September 16th, 2011

Marie:

•From June 2006 to June 2008, the Vaccine Adverse Event Reporting System (VAERS) received just under 10,000 reports against Gardasil. Of those reports, 94 percent were regarded as non-serious, the remaining six percent were considered serious side effects (defined as death, requiring hospitalization, illness, or disability). According to the CDC, the percentage of serious side effects regarding Gardasil is about half of the average for vaccines overall. You should take the time to read what the CDC has to say about Gardasil and the safety of the vaccine.

Charles

September 16th, 2011

No vaccine or drug is 100% safe. If you want to commit suicide just get a bottle of common aspirin and consume the entire bottle. You will bleed to death. Printed warnings for every drug you take are so long no one reads them.

Marauder

September 18th, 2011

Martin: Right, someone’s daughter might grow up to marry a guy with HPV. Why would that mean she should get the HPV vaccine when she’s twelve, except if A) she voluntarily becomes sexually active at that age or B) she’s raped or molested? Correct me if I’m wrong, but I don’t think people get cervical cancer because they shook hands with someone who had HPV.

People don’t want to hear, “Your seventh-grader needs this vaccine now because she’s going to be exposed to STDs sooner or later anyway.” They especially don’t want to hear it from the government, and be told that they have to go out of their way to make sure their kid doesn’t get a shot they don’t want her to have.
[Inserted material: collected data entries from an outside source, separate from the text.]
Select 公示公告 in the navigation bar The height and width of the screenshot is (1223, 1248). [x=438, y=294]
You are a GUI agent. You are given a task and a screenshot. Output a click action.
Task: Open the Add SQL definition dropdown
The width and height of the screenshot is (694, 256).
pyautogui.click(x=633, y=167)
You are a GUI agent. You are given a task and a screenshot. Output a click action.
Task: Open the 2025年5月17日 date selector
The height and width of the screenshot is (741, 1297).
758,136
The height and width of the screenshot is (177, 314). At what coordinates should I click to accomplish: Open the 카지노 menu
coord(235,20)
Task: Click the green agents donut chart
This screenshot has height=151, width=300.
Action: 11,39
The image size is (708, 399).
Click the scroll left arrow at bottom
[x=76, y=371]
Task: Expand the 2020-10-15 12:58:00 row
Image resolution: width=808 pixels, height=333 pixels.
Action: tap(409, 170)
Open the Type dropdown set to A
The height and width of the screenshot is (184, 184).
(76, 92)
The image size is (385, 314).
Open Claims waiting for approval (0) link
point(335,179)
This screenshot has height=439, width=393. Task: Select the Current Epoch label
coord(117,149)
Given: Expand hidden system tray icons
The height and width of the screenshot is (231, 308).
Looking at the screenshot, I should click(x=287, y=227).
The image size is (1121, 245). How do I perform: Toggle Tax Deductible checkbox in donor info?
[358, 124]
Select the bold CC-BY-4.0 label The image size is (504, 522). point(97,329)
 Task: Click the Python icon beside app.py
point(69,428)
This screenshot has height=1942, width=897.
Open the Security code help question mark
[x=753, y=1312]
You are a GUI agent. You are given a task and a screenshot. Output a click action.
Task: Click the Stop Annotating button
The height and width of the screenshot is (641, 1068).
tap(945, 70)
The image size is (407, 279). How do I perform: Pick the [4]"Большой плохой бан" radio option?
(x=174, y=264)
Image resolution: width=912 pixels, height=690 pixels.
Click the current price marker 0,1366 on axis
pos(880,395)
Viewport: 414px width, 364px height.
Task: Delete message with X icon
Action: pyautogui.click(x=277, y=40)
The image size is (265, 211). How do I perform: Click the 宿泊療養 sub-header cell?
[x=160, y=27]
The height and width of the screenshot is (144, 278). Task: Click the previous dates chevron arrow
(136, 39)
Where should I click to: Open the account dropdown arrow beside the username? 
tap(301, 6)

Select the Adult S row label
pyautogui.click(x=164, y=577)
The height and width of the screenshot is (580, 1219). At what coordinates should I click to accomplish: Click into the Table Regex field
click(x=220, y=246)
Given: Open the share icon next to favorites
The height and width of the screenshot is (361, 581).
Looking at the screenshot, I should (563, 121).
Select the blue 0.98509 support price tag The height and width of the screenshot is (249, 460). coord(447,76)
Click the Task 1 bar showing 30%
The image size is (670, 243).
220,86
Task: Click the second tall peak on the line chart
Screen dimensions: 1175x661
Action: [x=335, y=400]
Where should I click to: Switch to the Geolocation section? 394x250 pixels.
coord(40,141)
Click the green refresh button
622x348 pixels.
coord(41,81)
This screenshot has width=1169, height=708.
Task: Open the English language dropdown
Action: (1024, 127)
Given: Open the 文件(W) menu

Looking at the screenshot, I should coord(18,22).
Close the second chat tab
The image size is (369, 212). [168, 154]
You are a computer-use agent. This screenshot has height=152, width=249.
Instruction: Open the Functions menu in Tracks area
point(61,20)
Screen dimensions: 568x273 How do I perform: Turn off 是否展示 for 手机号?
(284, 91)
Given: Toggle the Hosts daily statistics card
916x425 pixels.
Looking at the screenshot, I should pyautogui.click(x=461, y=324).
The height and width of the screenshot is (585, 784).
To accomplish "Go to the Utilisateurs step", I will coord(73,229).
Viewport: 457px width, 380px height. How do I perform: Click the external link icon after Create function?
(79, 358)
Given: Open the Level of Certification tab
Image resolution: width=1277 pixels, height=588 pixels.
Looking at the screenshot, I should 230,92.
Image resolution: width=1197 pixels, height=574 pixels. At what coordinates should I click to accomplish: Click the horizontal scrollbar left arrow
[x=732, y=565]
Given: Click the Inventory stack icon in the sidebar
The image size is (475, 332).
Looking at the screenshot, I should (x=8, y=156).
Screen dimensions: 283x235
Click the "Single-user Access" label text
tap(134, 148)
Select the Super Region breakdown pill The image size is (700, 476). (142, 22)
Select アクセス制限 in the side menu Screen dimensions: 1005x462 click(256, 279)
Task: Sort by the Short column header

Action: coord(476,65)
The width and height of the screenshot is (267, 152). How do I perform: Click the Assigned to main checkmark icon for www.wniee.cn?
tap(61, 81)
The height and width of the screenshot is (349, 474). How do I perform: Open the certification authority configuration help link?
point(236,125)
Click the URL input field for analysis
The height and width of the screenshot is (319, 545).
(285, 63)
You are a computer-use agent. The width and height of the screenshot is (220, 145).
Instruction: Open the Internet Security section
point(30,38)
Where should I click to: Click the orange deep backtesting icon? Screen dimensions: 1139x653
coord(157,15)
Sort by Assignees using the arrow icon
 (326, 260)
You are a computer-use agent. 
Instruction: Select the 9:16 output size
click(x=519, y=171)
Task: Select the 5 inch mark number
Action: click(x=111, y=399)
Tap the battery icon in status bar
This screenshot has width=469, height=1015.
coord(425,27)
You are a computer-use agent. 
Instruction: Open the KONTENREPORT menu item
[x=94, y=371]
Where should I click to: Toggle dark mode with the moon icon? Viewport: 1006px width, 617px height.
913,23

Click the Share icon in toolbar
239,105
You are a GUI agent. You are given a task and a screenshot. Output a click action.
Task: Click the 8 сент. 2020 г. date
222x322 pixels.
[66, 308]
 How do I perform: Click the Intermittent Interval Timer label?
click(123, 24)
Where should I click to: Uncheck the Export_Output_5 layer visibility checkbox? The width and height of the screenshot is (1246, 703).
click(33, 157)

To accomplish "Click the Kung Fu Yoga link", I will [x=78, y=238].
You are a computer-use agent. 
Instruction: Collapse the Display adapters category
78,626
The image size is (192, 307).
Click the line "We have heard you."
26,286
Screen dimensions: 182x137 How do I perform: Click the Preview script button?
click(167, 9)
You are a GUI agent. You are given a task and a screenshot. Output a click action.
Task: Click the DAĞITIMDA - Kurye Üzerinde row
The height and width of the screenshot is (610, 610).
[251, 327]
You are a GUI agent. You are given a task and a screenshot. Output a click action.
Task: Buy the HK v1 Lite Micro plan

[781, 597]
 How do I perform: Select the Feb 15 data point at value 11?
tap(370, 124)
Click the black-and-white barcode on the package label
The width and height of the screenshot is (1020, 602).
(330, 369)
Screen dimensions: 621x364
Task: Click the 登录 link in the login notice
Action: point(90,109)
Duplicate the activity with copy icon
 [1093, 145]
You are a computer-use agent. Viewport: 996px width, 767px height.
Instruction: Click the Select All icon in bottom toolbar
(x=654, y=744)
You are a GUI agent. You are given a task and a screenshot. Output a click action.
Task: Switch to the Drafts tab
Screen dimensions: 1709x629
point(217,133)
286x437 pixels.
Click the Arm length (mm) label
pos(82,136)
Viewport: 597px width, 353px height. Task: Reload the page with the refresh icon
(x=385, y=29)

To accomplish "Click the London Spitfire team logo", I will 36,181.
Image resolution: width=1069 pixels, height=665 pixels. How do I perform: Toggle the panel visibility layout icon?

I think this controversy is much, much more about this vaccine being mandated by law than it is about an HPV vaccine existing in the first place.

Priya Lynn

September 18th, 2011

Marauder, the vaccine wasn’t mandated by law, there was an opt out.

Mark F.

September 19th, 2011

I have no problem with Perry’s policy as you could opt out.

Timothy Kincaid

September 20th, 2011

Maurader,

People don’t want to hear, “Your seventh-grader needs this vaccine now because she’s going to be exposed to STDs sooner or later anyway.” They especially don’t want to hear it from the government, and be told that they have to go out of their way to make sure their kid doesn’t get a shot they don’t want her to have.

No, they certainly don’t want to hear it. They also don’t want to hear that their Founding Fathers did not set up a Christian Nation and that many didn’t share their beliefs. They don’t want to hear that constitutional protections are intended to protect individuals against the will of the people, not enforce the whim of a majority. They don’t want to hear that if they insist on being obese that perhaps their health insurance will increase. They don’t want to hear that Jesus is not President and that their church doesn’t have veto power over the courts.

But mostly they don’t want to hear that they aren’t special.

Every Sunday down at The Comfortable Church they hear that God loves them and that, unlike the readers here, they are saved and going to Heaven. They hear that their beliefs about politics and economics are endorse by God and are right, regardless of what any researcher or scientist or theoretician (or the Bible) has to say about it. They hear that Parenting is a very very special thing that has been Entrusted to them by God and therefor is far more important that epidemiology. Why, Parental Rights are bestowed upon them by their Creator (which they don’t want to hear is a deist term) in the Bible or the Constitution of the Declaration of Independence or some other document they love to revere but have never read.

And they certainly don’t want to hear that its possible that someone just might know more about the health of their precious darlings than they do. And they don’t want to hear that this is really just misplaced moralism or over-aggressive theocratic zeal. Because they heard on Christian Radio that this was Parental Rights.

And they don’t want to hear anything that disagrees with their church or Christian Radio. Mega Dittos, you know.